Our Co-CEO, Jack Reynolds, was recently interviewed by the Guardian newspaper.‘One of the most striking features of the Covid-19 pandemic,’ Jack began, ‘was the light it had shone on pre-existing inequalities.’ In Jack’s view the pandemic ‘had hit the UK’s poorest communities hardest because the system in which they were living left them the least able to cope.’

Jack explained that young people who were struggling because they had relatively poor access to education before the pandemic sometimes had almost none now.

Households where several generations are living under one roof have found it especially difficult to get by. Jack cited one of the many (typical) examples that FBB has recently experienced. 

In this a 13-year-old boy has a bunk bed immediately above one shared by his three-year-old and six-year-old brother. Because of positive tests the boy’s school has been closed for a lot of the year; learning from home has therefore become vital. But trying to find some quiet time in a busy house with younger siblings competing for bedroom space is far from easy.

Children from poorer backgrounds,’ Jack said, ‘were more likely to be living with their elderly relatives, meaning they sometimes had to effectively shield with them, rather than taking the risk of becoming infected at school and then bringing the virus home.’

Jack added that the mental stress many people were feeling could hit poorer communities harder. He gave the example of one young person who was already missing a day of school a week on average before the pandemic: ‘He’s now been pulled out to be home-schooled because his mother doesn’t think it’s safe for him to be in school any more.’
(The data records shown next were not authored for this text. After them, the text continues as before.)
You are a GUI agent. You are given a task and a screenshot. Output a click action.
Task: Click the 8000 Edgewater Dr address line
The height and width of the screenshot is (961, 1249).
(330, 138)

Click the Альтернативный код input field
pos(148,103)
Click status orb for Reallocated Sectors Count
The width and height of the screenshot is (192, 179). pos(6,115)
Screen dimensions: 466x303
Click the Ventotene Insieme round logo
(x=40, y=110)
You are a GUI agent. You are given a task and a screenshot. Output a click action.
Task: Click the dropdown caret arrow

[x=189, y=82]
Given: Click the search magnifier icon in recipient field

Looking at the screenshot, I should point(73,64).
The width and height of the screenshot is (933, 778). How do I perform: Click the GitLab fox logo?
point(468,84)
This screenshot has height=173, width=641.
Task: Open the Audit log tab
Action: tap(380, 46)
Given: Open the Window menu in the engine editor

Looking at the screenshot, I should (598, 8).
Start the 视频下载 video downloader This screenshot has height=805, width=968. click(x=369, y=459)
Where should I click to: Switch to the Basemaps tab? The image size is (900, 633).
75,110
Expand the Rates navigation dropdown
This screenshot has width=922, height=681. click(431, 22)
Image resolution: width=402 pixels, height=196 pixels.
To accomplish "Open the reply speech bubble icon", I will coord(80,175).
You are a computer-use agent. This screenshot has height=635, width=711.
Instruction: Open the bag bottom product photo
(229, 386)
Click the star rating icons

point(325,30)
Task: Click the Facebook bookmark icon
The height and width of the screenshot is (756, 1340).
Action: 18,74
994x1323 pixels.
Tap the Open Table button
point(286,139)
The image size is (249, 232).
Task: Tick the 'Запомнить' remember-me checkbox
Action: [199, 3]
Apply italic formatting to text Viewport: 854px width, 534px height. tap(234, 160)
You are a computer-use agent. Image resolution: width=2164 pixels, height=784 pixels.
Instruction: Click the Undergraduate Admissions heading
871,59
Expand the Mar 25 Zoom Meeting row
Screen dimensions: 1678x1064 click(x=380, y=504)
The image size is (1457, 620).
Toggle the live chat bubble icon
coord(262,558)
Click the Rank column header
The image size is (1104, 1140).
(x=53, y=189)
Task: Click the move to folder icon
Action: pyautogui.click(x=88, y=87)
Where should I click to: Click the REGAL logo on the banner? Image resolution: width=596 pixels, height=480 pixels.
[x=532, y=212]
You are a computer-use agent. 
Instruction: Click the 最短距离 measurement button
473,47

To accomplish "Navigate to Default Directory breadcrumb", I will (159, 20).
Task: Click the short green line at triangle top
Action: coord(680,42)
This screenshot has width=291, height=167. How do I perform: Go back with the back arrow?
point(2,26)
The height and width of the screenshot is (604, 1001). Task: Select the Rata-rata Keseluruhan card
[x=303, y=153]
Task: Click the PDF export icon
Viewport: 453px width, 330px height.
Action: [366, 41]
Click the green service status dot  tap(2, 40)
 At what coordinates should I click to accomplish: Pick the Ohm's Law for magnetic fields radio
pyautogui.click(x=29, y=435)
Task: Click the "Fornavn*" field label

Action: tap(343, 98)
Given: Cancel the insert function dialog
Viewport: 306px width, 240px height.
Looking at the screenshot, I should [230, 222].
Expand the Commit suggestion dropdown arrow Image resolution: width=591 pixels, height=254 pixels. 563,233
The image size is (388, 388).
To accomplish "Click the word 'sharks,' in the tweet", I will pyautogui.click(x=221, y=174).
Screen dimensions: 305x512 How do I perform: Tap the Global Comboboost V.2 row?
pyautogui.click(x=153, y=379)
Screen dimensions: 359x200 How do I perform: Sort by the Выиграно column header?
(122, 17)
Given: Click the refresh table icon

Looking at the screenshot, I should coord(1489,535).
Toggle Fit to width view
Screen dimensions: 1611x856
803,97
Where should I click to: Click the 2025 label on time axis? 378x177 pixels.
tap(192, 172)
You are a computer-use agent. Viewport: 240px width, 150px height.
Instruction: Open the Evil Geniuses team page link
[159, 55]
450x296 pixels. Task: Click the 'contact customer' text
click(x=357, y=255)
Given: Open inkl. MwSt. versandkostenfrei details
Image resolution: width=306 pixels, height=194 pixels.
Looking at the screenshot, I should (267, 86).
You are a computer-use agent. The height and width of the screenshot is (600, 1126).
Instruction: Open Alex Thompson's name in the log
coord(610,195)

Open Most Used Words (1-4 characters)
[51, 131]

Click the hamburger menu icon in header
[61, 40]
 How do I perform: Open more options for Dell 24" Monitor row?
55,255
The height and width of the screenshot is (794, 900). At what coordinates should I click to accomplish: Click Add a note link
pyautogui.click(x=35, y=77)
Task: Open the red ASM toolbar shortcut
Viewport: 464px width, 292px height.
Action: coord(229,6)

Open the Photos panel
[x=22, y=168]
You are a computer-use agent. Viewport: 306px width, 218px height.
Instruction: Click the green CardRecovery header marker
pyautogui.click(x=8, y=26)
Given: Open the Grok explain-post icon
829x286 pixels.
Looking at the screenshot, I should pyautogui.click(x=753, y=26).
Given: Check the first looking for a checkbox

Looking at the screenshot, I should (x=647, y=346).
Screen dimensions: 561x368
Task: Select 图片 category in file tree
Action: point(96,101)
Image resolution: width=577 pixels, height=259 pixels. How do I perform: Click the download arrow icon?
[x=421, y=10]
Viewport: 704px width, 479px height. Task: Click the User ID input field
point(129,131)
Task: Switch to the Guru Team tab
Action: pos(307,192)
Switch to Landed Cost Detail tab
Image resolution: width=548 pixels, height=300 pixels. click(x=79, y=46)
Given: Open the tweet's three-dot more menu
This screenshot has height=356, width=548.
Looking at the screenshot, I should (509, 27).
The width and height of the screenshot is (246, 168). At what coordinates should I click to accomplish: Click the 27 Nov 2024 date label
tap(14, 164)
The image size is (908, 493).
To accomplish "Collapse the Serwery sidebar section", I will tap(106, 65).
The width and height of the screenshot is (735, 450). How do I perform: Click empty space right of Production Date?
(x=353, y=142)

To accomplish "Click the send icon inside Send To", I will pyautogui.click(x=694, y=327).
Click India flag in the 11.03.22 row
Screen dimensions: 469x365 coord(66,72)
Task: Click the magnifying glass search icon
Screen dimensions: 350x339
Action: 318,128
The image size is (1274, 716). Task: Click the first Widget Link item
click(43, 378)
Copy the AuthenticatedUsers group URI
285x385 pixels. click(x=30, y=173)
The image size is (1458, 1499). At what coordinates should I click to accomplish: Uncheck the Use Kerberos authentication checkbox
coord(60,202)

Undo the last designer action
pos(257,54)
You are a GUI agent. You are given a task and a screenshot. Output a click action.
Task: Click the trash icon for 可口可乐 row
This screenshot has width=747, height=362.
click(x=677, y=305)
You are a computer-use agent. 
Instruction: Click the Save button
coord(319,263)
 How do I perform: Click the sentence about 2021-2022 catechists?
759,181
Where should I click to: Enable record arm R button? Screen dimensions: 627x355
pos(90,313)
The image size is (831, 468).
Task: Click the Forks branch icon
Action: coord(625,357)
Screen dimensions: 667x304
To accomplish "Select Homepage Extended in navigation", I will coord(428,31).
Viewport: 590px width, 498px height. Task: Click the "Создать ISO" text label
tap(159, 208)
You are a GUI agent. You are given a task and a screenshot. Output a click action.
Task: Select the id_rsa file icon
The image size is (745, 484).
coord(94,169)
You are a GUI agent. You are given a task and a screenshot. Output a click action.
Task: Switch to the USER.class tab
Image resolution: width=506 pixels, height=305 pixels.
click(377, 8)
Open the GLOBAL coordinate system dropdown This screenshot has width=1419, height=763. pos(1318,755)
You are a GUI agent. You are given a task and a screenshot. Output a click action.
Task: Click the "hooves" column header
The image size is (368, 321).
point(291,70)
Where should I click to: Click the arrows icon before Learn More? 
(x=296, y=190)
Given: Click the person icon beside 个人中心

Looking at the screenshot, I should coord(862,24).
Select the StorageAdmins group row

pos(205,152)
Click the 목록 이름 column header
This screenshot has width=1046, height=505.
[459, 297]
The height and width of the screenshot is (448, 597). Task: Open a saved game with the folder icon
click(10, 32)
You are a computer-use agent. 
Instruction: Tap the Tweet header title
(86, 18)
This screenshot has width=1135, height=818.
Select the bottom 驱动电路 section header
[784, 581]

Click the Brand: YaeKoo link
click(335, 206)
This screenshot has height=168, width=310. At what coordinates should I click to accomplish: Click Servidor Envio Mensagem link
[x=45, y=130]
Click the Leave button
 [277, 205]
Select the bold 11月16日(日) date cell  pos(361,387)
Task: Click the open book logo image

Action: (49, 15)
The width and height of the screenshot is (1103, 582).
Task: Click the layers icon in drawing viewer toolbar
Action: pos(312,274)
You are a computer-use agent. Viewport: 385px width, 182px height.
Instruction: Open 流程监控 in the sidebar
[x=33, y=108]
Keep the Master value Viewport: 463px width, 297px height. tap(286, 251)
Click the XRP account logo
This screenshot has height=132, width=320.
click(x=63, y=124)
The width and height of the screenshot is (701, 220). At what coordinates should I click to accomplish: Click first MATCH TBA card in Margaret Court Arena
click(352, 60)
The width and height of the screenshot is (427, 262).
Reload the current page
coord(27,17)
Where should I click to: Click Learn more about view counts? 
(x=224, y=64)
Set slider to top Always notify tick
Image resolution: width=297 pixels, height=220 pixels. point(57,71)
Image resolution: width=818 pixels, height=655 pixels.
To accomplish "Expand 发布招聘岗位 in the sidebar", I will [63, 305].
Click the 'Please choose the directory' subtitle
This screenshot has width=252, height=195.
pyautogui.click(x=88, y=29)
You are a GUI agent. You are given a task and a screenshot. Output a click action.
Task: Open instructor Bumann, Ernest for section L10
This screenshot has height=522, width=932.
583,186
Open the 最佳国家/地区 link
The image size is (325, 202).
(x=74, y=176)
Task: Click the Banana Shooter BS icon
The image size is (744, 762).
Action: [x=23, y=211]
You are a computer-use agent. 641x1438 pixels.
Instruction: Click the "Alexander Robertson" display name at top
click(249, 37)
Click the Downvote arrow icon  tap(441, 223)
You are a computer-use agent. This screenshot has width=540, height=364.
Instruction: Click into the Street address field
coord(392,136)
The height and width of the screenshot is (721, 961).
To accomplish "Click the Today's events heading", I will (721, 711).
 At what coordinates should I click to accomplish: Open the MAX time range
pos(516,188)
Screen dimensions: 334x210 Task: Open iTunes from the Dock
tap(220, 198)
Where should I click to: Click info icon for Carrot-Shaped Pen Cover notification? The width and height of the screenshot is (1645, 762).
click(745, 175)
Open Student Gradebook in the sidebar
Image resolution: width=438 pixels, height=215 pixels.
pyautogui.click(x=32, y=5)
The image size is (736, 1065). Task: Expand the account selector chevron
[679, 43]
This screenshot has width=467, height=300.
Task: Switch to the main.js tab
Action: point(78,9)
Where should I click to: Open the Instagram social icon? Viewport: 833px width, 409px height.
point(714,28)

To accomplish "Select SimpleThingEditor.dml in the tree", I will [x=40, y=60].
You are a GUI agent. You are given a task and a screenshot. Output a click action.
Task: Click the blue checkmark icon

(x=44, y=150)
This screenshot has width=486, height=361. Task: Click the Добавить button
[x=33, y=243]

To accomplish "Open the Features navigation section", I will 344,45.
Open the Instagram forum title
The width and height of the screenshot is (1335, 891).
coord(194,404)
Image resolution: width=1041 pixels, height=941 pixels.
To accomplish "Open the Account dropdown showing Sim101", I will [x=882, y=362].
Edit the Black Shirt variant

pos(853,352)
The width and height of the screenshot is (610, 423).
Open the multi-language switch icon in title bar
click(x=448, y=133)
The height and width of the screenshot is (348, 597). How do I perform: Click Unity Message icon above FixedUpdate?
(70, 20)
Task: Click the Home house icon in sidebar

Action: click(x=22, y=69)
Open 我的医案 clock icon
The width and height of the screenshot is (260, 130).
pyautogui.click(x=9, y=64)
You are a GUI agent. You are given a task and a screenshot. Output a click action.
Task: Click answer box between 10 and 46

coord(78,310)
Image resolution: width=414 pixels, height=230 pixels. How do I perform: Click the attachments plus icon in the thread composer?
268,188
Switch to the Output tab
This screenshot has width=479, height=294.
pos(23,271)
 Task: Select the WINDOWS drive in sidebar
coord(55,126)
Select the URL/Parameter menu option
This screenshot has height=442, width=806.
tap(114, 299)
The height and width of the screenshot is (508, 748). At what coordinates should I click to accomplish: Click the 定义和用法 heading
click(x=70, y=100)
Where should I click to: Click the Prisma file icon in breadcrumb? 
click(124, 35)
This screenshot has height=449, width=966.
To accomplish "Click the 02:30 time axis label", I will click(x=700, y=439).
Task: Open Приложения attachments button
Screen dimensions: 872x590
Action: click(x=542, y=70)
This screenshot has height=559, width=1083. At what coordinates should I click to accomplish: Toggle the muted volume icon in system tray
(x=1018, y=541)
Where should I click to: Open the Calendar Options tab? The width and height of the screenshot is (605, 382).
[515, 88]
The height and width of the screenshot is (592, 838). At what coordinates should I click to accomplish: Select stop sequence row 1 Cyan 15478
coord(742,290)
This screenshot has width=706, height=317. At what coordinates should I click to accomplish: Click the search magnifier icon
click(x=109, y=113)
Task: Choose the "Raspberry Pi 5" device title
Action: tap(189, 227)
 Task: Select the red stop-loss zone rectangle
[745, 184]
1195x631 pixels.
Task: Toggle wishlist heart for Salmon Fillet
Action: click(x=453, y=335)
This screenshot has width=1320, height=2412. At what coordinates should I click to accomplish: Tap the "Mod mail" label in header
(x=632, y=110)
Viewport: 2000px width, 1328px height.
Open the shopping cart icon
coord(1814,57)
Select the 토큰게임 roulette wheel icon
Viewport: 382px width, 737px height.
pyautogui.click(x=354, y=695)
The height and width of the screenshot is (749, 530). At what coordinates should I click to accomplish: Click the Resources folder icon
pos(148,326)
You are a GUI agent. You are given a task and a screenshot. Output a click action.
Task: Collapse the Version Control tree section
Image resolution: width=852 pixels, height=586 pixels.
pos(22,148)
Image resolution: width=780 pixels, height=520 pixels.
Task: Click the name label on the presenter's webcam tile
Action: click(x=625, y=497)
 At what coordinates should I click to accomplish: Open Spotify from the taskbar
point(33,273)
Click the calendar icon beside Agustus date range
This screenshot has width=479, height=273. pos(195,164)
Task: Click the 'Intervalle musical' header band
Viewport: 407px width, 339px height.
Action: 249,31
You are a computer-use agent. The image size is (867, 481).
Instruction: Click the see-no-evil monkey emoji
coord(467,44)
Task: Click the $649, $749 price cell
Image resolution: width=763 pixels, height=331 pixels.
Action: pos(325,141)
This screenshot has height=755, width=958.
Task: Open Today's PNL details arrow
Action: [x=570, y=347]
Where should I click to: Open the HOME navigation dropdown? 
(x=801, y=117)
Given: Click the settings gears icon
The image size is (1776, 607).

The piece which gives valuable national media coverage to the work that FBB does, concludes with Jack stating that

I think this link between economic inequalities and those emotional and mental health difficulties means that, more often than not, those young people with anxiety who have grown up in low-income households are now being seen pulled out of school ever more frequently.' The article appeared in the Guardian edition of 15th December 2020.